#### Exercise material
★ ★ ★ ★ ★ ★ ★

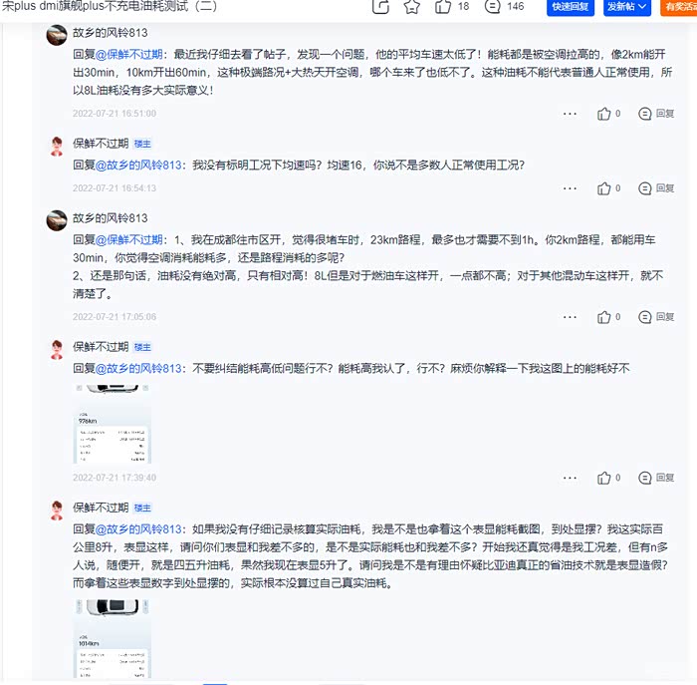Open the more options dots for the 17:05:06 comment
Screen dimensions: 697x685
[x=570, y=317]
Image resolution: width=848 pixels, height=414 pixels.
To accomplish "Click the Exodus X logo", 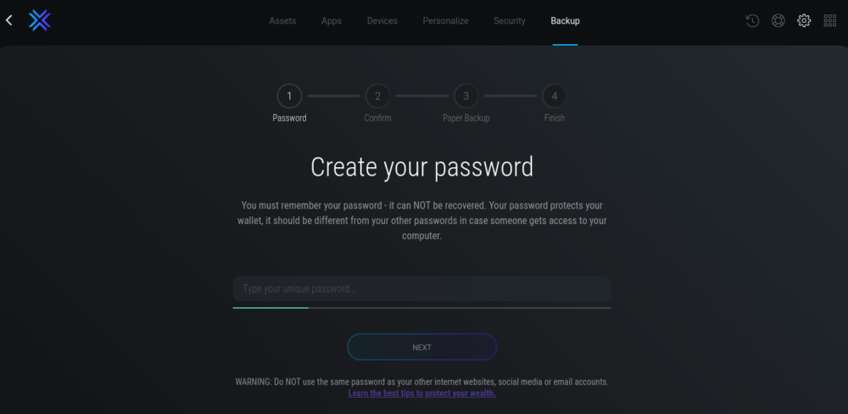I will (40, 20).
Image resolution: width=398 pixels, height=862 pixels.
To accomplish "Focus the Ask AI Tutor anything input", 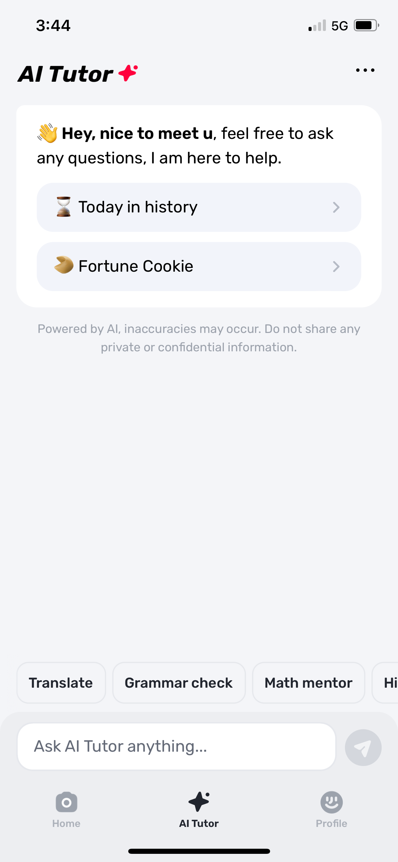I will [x=176, y=747].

★ ★ ★ ★ ★ ★ ★

#### What to work on
For each line above that has the word "height", add one to a tally, and report the final tally alone.

#### Solved problem
2